### [What you need to do]
In the entries below, find the line containing "Screen dimensions: 546x505" and the line containing "Viewport: 649px width, 274px height.". Copy those two lines and everything between them exactly, and only that.
>>>>
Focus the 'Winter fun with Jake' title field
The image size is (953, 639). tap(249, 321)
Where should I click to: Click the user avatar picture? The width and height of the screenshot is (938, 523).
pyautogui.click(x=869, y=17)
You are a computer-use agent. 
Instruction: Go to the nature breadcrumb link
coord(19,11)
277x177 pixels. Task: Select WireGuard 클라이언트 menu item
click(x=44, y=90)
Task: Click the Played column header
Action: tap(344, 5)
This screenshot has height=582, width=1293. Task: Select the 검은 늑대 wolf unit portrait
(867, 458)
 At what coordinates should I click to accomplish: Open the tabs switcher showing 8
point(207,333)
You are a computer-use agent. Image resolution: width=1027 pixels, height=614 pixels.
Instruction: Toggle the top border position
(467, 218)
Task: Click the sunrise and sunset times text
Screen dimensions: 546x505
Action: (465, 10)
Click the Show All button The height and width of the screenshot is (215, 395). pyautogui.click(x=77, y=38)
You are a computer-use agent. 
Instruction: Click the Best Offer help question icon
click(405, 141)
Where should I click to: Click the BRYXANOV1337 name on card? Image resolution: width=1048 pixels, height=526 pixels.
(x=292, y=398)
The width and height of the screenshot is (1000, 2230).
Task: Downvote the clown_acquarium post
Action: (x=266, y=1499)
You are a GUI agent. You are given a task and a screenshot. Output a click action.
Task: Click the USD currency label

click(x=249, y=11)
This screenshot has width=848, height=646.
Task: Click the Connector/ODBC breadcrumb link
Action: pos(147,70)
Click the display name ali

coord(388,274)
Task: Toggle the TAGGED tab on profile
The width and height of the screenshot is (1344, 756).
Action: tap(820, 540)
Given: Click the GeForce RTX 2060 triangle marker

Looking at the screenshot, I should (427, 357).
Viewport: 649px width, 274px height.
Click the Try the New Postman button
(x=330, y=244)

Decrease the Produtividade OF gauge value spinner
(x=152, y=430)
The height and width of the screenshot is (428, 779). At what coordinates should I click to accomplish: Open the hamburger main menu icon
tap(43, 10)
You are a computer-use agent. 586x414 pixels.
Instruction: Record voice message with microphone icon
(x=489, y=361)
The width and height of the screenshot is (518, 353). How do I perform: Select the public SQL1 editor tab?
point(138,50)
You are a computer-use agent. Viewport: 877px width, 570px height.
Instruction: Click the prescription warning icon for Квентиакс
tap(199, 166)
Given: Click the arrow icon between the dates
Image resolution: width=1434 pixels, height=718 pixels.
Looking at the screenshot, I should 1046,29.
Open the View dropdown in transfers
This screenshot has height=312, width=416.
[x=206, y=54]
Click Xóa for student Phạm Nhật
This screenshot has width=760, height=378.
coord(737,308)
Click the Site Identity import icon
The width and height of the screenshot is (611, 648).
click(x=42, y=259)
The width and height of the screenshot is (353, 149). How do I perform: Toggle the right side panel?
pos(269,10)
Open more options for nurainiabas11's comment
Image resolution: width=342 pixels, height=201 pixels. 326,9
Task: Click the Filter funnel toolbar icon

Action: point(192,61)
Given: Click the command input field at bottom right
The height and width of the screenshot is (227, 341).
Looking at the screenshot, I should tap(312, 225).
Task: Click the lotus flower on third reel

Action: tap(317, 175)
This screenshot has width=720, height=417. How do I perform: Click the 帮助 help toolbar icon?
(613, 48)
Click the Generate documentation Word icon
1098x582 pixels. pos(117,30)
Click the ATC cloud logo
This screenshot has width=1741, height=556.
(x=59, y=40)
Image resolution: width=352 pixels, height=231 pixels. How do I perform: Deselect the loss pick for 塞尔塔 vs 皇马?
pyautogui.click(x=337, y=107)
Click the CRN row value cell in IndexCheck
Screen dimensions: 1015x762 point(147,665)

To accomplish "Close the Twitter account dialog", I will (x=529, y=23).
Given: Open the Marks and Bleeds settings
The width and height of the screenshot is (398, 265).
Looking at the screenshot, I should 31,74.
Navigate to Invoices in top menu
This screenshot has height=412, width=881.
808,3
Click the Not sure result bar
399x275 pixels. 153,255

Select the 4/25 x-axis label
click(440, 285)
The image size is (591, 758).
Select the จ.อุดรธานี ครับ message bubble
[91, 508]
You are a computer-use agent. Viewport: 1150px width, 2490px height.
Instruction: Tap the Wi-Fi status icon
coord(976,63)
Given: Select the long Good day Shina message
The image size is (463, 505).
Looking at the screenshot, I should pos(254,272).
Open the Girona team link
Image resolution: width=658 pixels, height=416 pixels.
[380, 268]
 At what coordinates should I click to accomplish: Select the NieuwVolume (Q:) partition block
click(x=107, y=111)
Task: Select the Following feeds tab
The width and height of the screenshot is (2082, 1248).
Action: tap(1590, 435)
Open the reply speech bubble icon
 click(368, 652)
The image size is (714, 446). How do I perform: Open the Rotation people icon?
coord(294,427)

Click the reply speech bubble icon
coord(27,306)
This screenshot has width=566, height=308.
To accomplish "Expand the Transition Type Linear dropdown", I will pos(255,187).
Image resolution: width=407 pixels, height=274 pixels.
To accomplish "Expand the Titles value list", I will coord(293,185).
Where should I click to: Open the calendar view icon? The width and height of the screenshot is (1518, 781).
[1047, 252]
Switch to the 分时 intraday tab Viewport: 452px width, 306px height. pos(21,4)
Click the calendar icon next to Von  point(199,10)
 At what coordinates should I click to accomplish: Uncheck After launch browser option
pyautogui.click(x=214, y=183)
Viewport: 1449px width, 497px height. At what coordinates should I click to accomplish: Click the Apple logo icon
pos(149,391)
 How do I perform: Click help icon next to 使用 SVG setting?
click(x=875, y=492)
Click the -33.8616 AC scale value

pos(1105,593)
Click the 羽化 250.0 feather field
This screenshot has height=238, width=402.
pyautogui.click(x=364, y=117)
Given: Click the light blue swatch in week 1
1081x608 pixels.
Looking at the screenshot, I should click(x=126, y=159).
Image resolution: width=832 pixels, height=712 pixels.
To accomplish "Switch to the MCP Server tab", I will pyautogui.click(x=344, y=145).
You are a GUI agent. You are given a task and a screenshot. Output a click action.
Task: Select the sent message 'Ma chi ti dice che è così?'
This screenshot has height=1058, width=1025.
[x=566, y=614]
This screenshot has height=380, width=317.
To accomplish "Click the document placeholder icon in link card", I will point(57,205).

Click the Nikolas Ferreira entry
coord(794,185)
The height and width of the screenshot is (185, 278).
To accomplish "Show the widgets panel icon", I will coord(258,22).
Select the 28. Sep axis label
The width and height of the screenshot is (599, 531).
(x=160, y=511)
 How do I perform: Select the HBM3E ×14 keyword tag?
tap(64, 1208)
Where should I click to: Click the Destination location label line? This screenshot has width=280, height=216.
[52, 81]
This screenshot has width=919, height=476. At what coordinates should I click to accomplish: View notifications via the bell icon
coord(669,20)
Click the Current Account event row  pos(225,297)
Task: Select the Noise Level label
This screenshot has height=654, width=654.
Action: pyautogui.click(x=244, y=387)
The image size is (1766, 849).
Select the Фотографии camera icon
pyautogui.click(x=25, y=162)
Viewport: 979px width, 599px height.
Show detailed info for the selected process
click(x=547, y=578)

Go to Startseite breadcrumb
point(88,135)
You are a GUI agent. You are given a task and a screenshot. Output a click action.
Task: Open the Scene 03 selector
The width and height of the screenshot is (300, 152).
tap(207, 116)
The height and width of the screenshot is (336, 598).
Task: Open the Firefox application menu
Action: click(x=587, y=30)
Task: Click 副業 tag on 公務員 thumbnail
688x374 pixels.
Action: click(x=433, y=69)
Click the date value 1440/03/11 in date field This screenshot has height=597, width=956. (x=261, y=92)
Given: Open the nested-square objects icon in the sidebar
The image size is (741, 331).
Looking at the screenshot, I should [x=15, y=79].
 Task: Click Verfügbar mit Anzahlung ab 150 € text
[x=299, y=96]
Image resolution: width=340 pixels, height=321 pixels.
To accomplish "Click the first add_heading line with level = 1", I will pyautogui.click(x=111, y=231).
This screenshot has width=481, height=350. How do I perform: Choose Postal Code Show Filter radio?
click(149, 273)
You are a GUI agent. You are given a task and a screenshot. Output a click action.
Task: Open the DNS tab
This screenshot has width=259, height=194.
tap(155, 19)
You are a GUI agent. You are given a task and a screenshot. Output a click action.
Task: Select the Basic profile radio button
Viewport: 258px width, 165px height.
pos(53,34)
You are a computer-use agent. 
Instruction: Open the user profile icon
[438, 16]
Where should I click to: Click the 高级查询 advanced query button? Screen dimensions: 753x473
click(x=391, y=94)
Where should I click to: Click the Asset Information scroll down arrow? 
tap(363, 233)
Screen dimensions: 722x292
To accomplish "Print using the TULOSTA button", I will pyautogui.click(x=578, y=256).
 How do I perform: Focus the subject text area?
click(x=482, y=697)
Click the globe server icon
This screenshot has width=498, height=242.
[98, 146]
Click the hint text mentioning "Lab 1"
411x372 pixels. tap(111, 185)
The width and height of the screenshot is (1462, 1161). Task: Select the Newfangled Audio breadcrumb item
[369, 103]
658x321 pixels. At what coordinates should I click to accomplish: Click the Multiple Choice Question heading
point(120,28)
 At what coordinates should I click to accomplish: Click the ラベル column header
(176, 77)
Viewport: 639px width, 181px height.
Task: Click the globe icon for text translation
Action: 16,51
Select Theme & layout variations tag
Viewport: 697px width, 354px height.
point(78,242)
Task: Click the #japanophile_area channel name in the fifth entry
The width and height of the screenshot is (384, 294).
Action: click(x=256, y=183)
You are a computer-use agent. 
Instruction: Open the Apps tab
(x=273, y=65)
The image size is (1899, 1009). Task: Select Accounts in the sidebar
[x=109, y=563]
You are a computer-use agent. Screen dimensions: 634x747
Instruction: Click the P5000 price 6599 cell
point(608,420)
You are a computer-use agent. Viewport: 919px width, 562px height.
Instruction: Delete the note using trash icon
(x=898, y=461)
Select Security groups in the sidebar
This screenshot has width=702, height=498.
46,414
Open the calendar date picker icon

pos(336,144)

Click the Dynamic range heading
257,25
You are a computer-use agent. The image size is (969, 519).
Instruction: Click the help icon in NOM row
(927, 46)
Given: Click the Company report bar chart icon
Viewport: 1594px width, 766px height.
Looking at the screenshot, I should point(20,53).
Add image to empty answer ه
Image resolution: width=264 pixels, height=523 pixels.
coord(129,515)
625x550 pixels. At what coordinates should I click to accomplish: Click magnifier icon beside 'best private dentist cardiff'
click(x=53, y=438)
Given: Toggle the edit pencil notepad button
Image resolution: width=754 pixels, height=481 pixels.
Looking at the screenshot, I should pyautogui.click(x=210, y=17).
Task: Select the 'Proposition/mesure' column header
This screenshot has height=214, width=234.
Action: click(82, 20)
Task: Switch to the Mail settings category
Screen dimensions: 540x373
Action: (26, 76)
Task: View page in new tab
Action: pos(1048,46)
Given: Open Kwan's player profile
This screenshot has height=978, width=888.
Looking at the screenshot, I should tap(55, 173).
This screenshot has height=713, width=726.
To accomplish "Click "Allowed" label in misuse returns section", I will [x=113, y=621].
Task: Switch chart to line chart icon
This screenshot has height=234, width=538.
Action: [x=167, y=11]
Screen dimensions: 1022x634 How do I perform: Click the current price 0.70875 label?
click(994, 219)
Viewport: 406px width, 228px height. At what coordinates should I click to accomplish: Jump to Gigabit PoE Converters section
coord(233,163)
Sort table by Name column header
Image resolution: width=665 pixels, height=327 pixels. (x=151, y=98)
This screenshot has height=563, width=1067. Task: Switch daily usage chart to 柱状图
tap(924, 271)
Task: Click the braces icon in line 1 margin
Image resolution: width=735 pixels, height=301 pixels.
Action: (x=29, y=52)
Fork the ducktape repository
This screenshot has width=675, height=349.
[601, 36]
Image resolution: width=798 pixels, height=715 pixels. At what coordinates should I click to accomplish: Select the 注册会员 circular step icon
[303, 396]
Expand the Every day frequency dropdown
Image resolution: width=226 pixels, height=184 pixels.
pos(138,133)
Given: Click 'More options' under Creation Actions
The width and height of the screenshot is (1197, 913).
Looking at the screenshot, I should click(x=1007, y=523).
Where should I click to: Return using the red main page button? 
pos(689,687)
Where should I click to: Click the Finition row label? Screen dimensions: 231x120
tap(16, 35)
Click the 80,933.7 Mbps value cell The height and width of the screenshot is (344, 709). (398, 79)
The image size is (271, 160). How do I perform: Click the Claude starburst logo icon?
<<<<
### [Exercise solution]
Screen dimensions: 546x505
Action: (465, 10)
Click the Show All button The height and width of the screenshot is (215, 395). pyautogui.click(x=77, y=38)
You are a computer-use agent. 
Instruction: Click the Best Offer help question icon
click(405, 141)
Where should I click to: Click the BRYXANOV1337 name on card? Image resolution: width=1048 pixels, height=526 pixels.
(x=292, y=398)
The width and height of the screenshot is (1000, 2230).
Task: Downvote the clown_acquarium post
Action: (x=266, y=1499)
You are a GUI agent. You are given a task and a screenshot. Output a click action.
Task: Click the USD currency label

click(x=249, y=11)
This screenshot has width=848, height=646.
Task: Click the Connector/ODBC breadcrumb link
Action: pos(147,70)
Click the display name ali

coord(388,274)
Task: Toggle the TAGGED tab on profile
The width and height of the screenshot is (1344, 756).
Action: tap(820, 540)
Given: Click the GeForce RTX 2060 triangle marker

Looking at the screenshot, I should (427, 357).
Viewport: 649px width, 274px height.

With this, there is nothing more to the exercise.